■ **Page**:

◇ ◇ ◇ ◇

Pesticides : les associations écologistes demandent aux députés une application stricte de la réglementation européenne

"Cet objectif ambitieux, c’est la clé de voûte du système", note François Veillerette, porte de parole de Génération future. Selon lui, harmoniser la réglementation européenne, imposer les mêmes exigences est le seul moyen de protéger les producteurs et mettre fin aux distorsions de concurrence. [SHUTTERSTOCK/Fotokostic]

Dans le cadre d’une commission d’enquête parlementaire, les représentants d’associations environnementales ont appelé les députés à appliquer strictement les règles de l’UE en attendant le prochain règlement sur l’utilisation durable des pesticides (SUR).

Plusieurs mouvements écologistes ont été entendus jeudi dernier (7 septembre), à l’Assemblée nationale, par une commission d’enquête chargée d’étudier l’incapacité de la France à atteindre les objectifs de réduction des pesticides, inscrit dans les différents plans Ecophyto du gouvernement.

« Nous voulons comprendre l’écart entre les ambitions du plan Ecophyto II et les résultats », a expliqué Frédéric Descrozaille, député (Renaissance) et président de la commission, devant plusieurs représentants associatifs.

Lancé en 2009 à la suite du Grenelle de l’Environnement, le plan Ecophyto, Ecophyto II et II+ en 2018, a pour objectif de diminuer de 50% le recours aux produits phytopharmaceutiques.

Le bilan ? « Mitigé, voire franchement négatif », concède M. Descrozaille. Si un net recul des ventes de produits phytosanitaires a été constaté en 2019, elles ont rebondi de 23 % en 2020. « Sur les 10 dernières années, [elles] sont restées à des niveaux élevés »reconnaît même le gouvernement.

A l’échelle européenne, la stratégie « De la ferme à la fourchette » a également pour ambition de réduire de 50 % l’usage et le risque des pesticides d’ici à 2030. Hormis dans de rares pays comme le Danemark, l’utilisation ne cesse de croître dans l’UE.

Pas de volonté politique

Que s’est-il donc passé depuis plus de dix ans ? Pour François Veillerette, porte-parole de Générations futures, les intentions de départ étaient bonnes, et la dynamique initiale positive. Mais les objectifs se sont progressivement éloignés, du fait « d’un manque de volonté politique », citant la phrase sans équivoque de Nicolas Sarkozy en 2011 au Salon de l’agriculture : l’environnement « ça commence à bien faire ».

◇ ◇ ◇ ◇

■ **Lignes fournies**:
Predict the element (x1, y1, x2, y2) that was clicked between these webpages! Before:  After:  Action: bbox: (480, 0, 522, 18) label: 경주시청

◇ ◇ ◇ ◇

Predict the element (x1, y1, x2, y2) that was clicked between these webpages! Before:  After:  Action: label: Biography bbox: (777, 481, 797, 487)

◇ ◇ ◇ ◇

■ **Objectif**: D'après l'article sur les pesticides, en quelle année le plan Ecophyto a-t-il été lancé, et à la suite de quoi ?

■ **Tâche accomplie**: En 2009, à la suite du Grenelle de l'Environnement.